TASK INSTRUCTIONS: Can you turn the material between the lines holding "Image resolution: width=1194" and "Action: pos(214,23)", inclusive, into a numbered list, skipping blank lines and leaving the pictures out?

DATASET EXCERPTS:
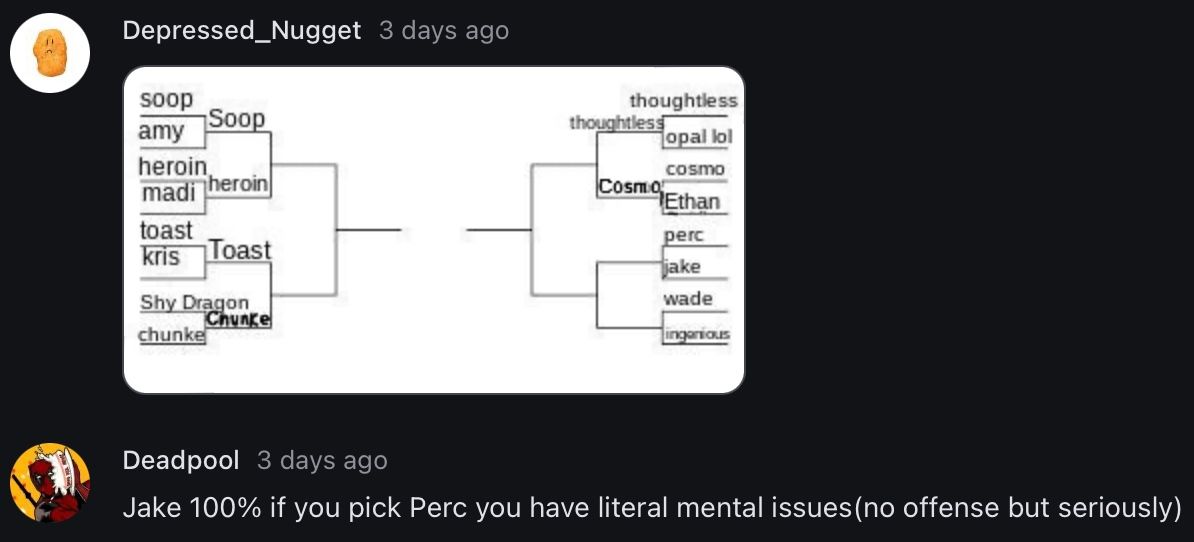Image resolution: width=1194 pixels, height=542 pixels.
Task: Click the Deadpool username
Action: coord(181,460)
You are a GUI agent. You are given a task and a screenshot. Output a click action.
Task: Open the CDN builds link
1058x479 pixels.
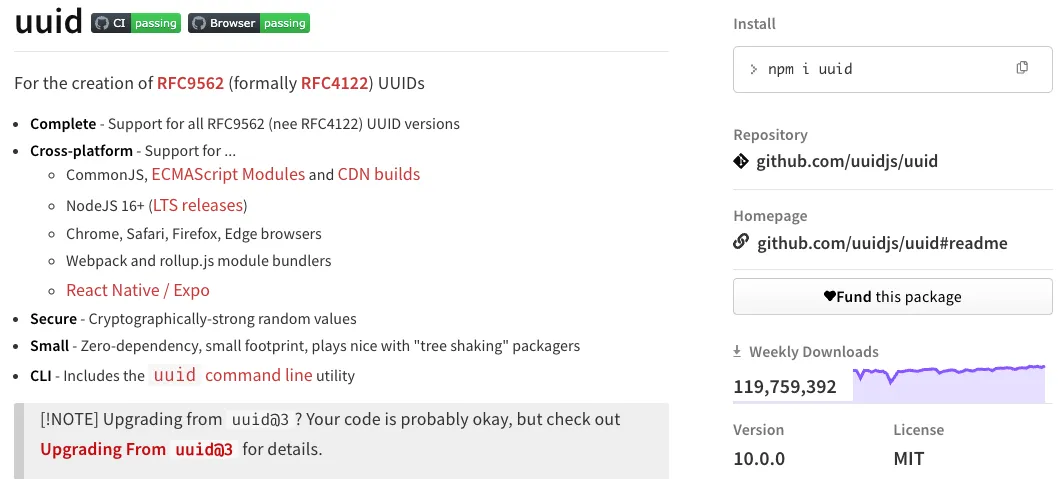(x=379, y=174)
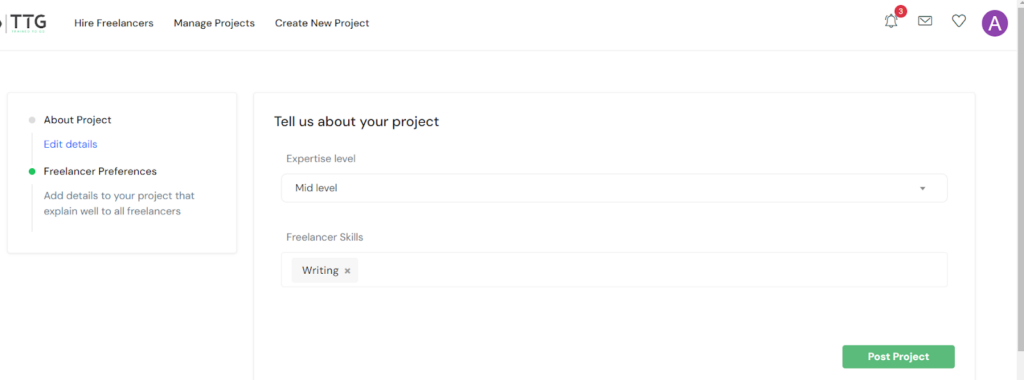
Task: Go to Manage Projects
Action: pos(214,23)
--
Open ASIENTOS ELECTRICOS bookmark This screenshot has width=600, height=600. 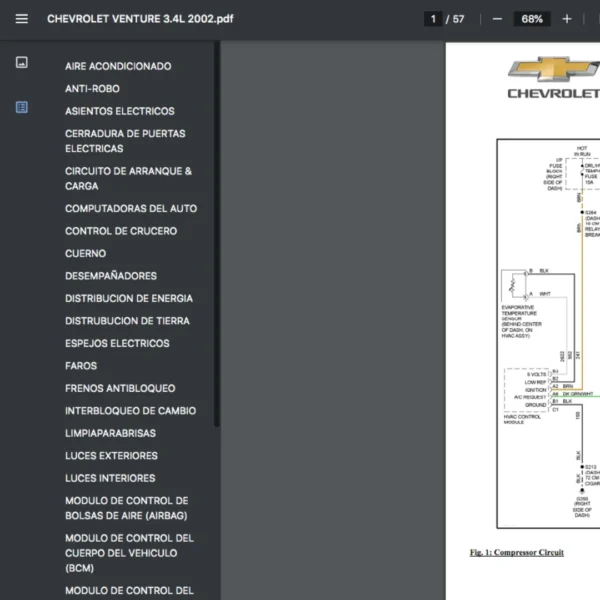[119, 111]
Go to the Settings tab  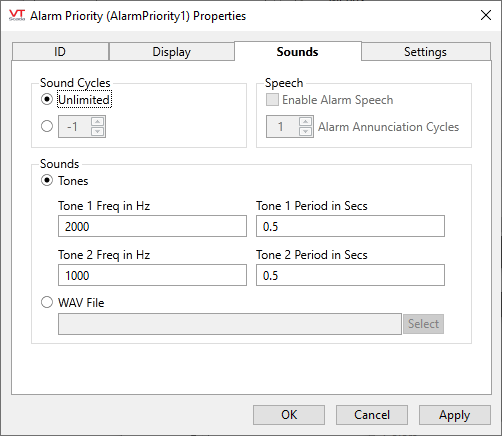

RESPONSE TO THE TASK:
1. Image resolution: width=1194 pixels, height=542 pixels.
2. Task: Click the Deadpool username
3. Action: coord(181,460)
4. You are a GUI agent. You are given a task and a screenshot. Output a click action.
5. Task: Open the CDN builds link
6. 1058x479 pixels.
7. (x=379, y=174)
8. Task: Go to Manage Projects
9. Action: pos(214,23)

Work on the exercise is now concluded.